Aristotle noted that water previously warmed cools sooner due to the conjunction of opposite qualities. Francis Bacon wrote that aqua parum tepida facilius conglacietur quam omnino frigida. René Descartes wrote that boiled water freezes more quickly than fresh water because boiling evaporates the least flexible particles, which makes sense since ice is a lot stiffer. Joseph Black confirmed that boiled water freezes faster and added that stirring causes immediate freezing. But the effect is named after Erasto Mpemba who merely asked the question “Why?” Denis Osborne tested and confirmed the proposition but didn’t answer the question, although Mpemba and Osborne ruled out evaporation and the effect of dissolved gases in the water.

Dad said

Some have said evaporation carries away both heat and water mass. Some have said evaporation promotes convection to stir the water for more rapid cooling. Some have said that warm water has less dissolved gas, promoting convection. Some have said colder water freezes from the top, reducing heat loss from the bottom. Some have said that warmer water melts insulating frost on the floor of the freezer. Some have said warm water has weaker hydrogen bonds, making it easier, I guess, to rearrange into crystals. Some have said warm water has more strong hydrogen bonds, promoting the nucleation of hexagonal ice crystals. Some have said warm water has more water hexamer states, but what are those? Some have said cold water is more easily supercooled, which works against freezing. Some have said it’s all about entropy. My dad said it’s due to thermal expansion matching the expansion of freezing ice. He said cold water needs to expand more to match the expansion needed by the ice as it freezes. Some have said that the Mpemba effect is balony. They said freezing depends on where you place the thermometer.

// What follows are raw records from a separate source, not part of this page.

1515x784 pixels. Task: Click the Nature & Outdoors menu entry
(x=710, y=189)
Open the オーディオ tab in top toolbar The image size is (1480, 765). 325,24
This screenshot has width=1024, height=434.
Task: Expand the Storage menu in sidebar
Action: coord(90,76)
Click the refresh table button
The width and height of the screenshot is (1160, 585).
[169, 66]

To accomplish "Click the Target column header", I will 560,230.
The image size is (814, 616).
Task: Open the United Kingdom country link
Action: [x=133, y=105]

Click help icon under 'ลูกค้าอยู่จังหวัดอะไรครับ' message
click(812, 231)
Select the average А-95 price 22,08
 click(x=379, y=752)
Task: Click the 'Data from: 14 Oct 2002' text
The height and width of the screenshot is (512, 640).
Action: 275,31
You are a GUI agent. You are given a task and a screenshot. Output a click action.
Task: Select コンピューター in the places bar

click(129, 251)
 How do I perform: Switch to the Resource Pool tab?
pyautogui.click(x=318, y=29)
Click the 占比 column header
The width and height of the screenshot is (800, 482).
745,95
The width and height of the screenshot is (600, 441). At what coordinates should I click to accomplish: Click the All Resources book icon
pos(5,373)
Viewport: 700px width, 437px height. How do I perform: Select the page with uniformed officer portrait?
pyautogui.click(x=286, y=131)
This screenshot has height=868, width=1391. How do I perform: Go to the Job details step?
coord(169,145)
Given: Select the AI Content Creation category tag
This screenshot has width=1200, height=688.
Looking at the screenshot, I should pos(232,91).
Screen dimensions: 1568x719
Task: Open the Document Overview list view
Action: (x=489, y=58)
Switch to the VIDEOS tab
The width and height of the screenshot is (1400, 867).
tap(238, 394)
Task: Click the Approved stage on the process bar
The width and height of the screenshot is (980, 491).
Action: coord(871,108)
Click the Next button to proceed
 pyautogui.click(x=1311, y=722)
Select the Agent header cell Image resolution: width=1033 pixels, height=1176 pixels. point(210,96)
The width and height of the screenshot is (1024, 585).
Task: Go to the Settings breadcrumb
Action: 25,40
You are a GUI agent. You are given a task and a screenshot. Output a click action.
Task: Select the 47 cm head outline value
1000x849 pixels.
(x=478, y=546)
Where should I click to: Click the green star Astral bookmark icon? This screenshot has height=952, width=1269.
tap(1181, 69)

Monomers, dimers, and hexamers

Not trimers, tetramers, pentamers, heptamers, octamers, nonamers, or decamers? Water monomers form dimers and hexamers, and I want to ask what are dimers and hexamers? A simple explanation might be near at hand, whereupon I find that hexamers have different isomers. Liquid water is a gloriously unstable polymer. Actually, it forms trimers, tetramers, and pentamers, but one source claims that its hexamers are its smallest three-dimensional isomers, and the lowest-energy hexamer isomers are the cage, prism, book, boat, and chair. And, by the way, there are seventeen or more different forms of ice. Not a simple problem.

The most common non-amorphous ice is ice Ih, with a hexagonal crystalline structure. Ice Ic is cubic ice. Ice II is a rhombohedral crystal. Ice III is a tetragonal crystal. And so forth! Yes, there is an ice IX, they say; it’s a tetragonal phase of ice III.